AVAILABLE DATA »
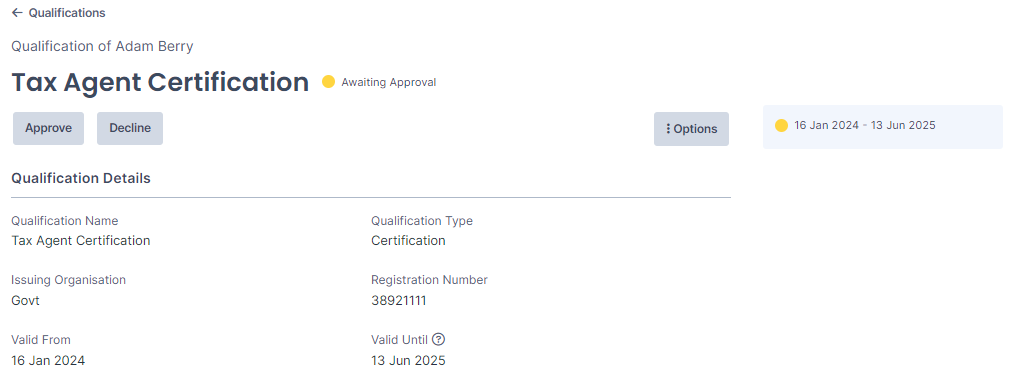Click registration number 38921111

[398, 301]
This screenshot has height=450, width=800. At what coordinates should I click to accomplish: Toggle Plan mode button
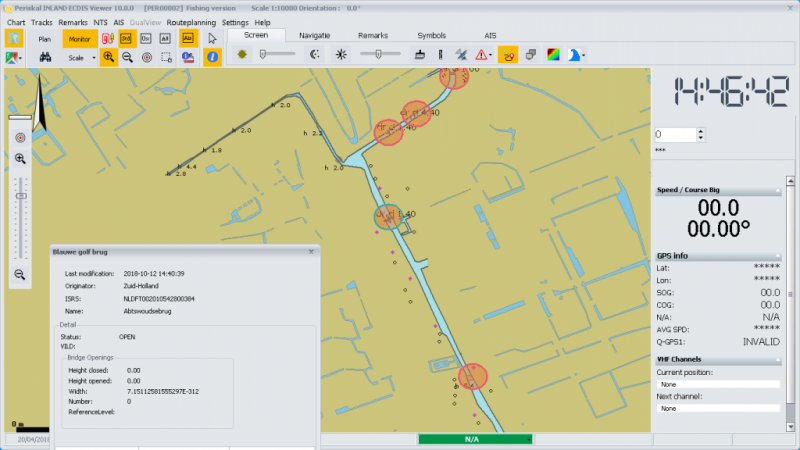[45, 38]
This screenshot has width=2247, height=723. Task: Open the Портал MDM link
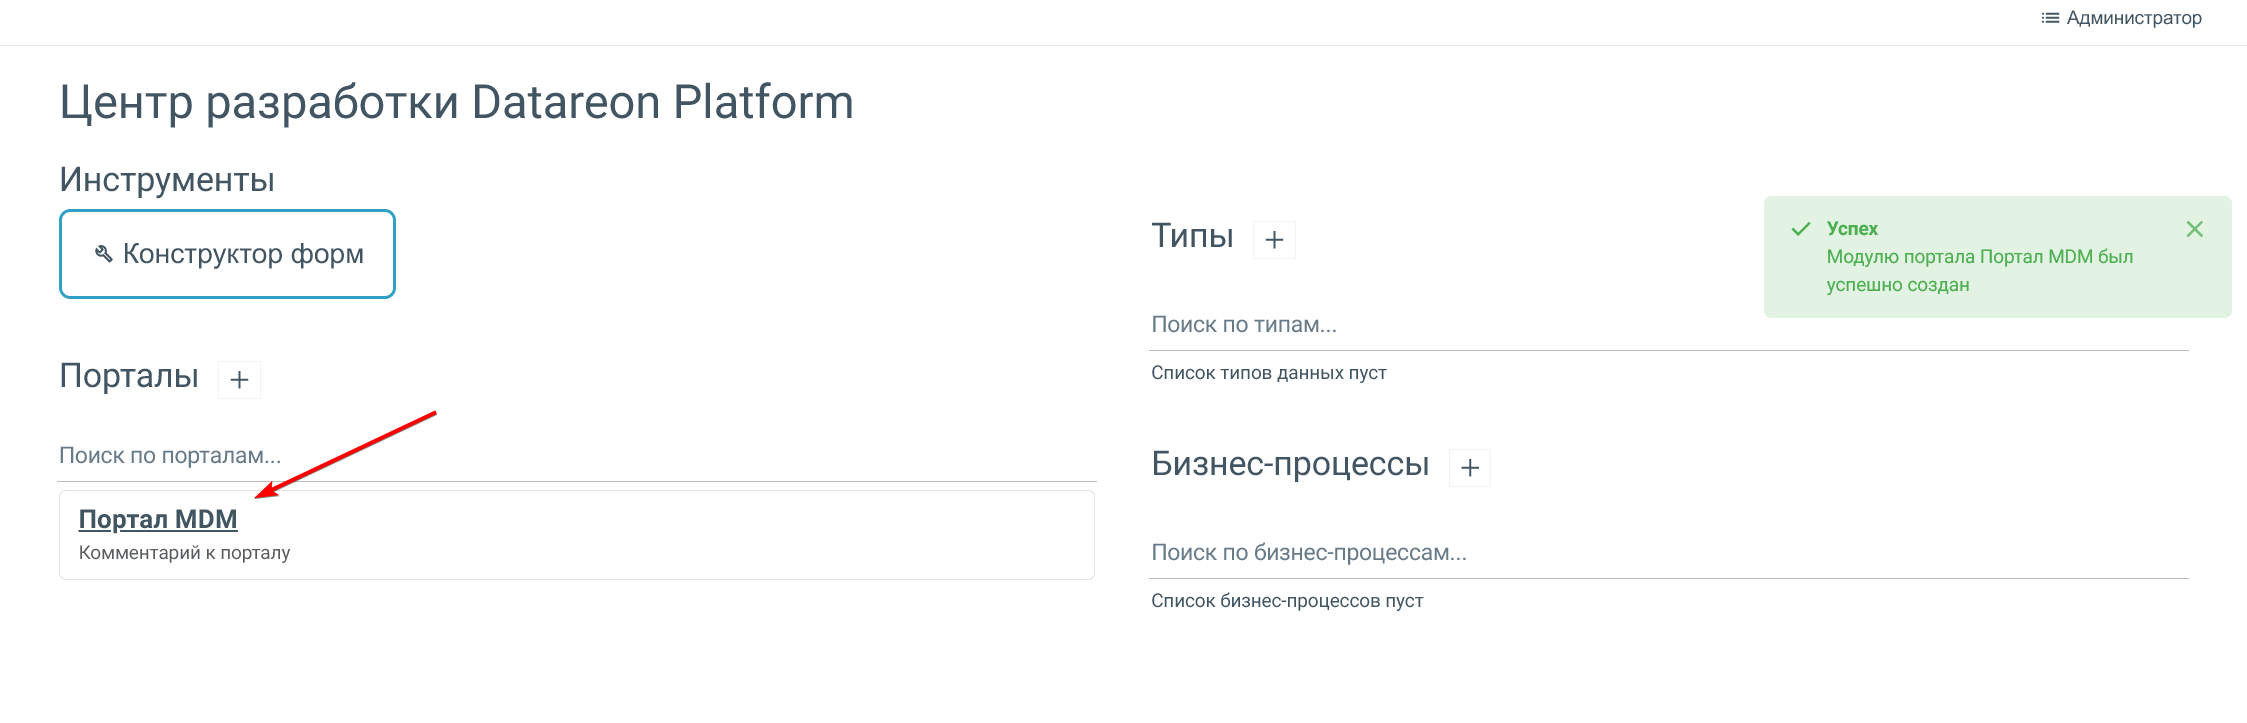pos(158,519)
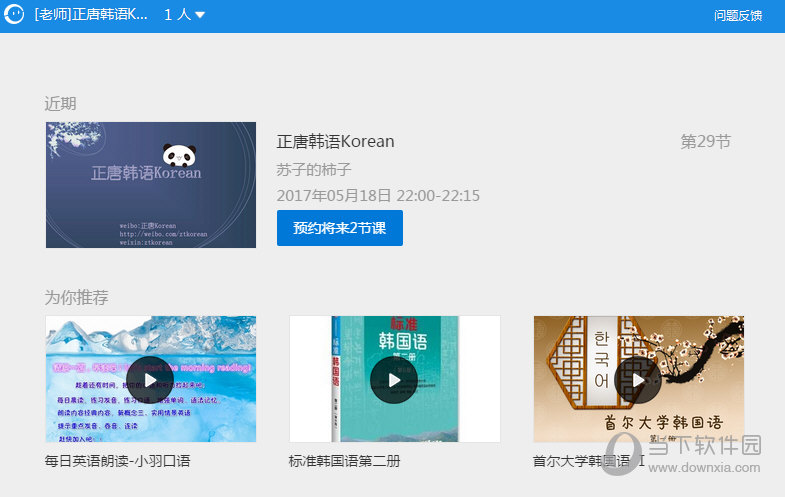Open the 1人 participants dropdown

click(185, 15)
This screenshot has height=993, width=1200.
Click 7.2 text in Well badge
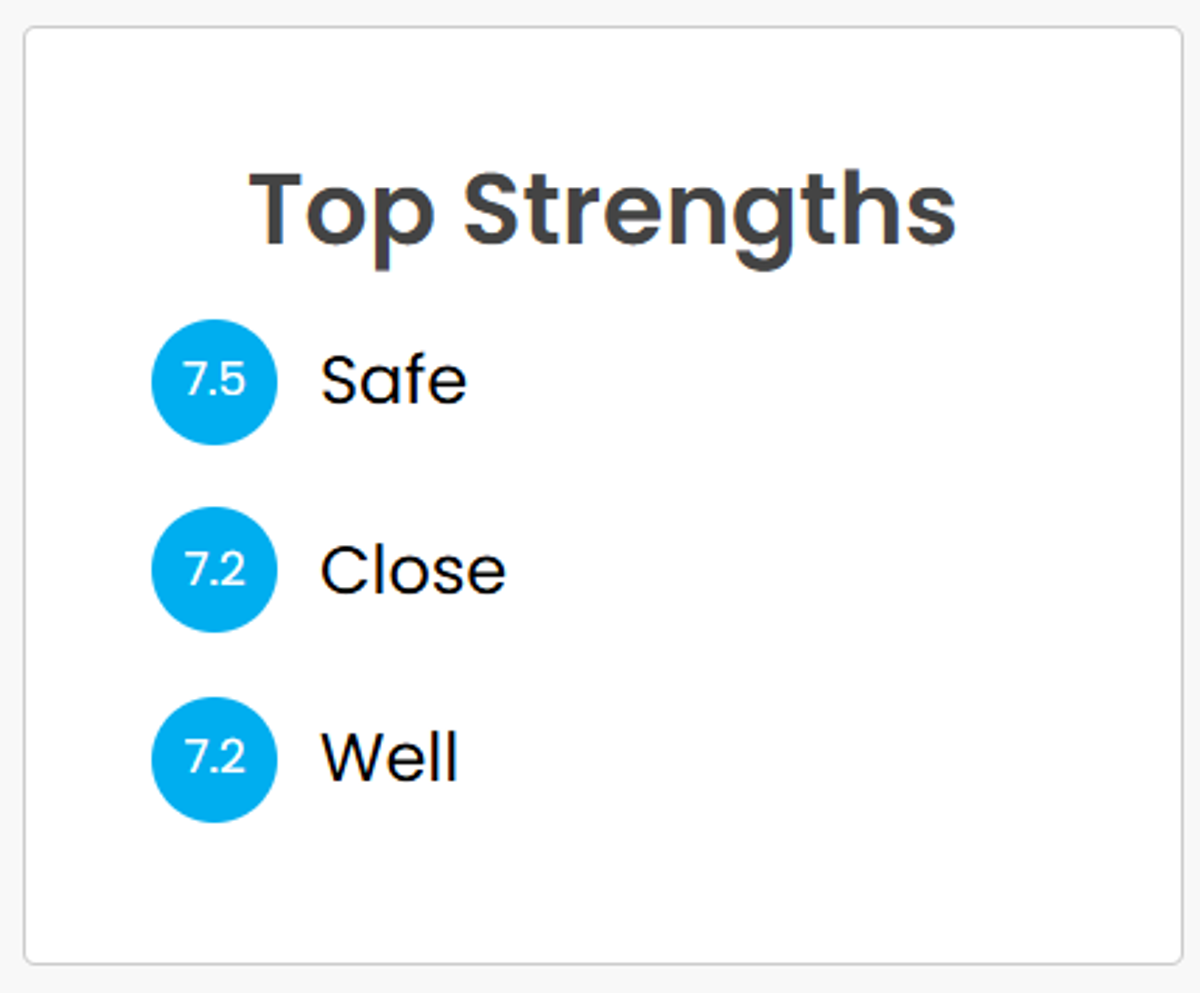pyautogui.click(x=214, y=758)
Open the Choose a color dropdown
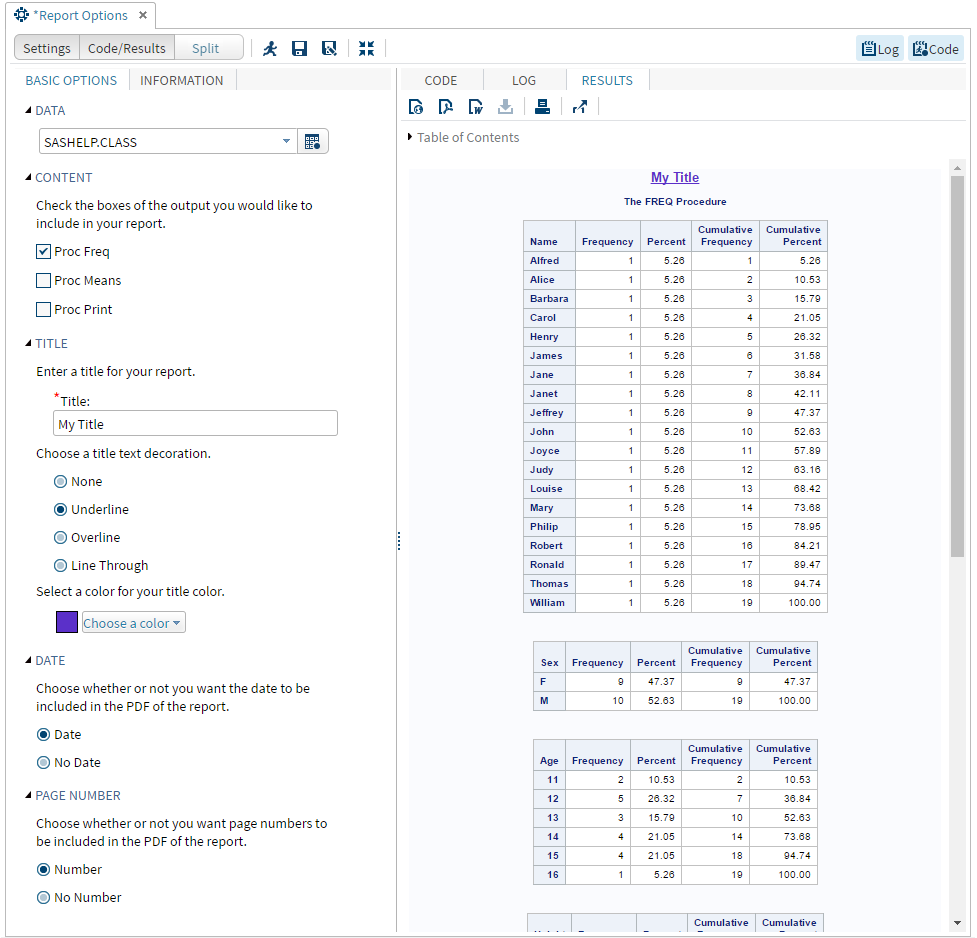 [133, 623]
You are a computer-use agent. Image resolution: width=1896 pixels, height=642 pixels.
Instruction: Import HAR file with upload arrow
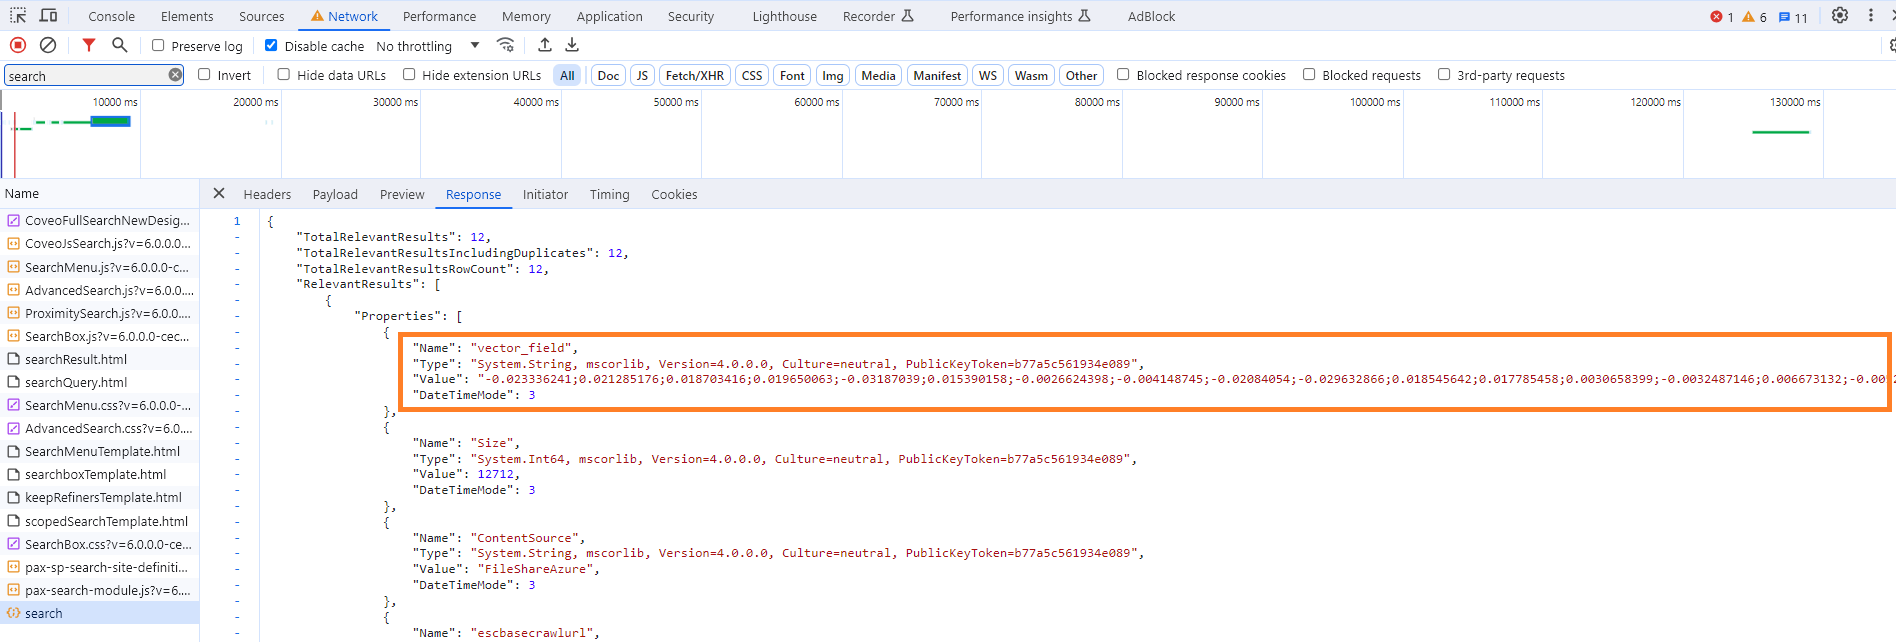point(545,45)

WHAT IS NEEDED »
Only what runs from the line holding "You are a computer-use" through the end of the entries above is to be given again, exactly, with every picture omitted.

EXERCISE ANSWER »
You are a computer-use agent. Image resolution: width=1896 pixels, height=642 pixels.
Instruction: Import HAR file with upload arrow
point(545,45)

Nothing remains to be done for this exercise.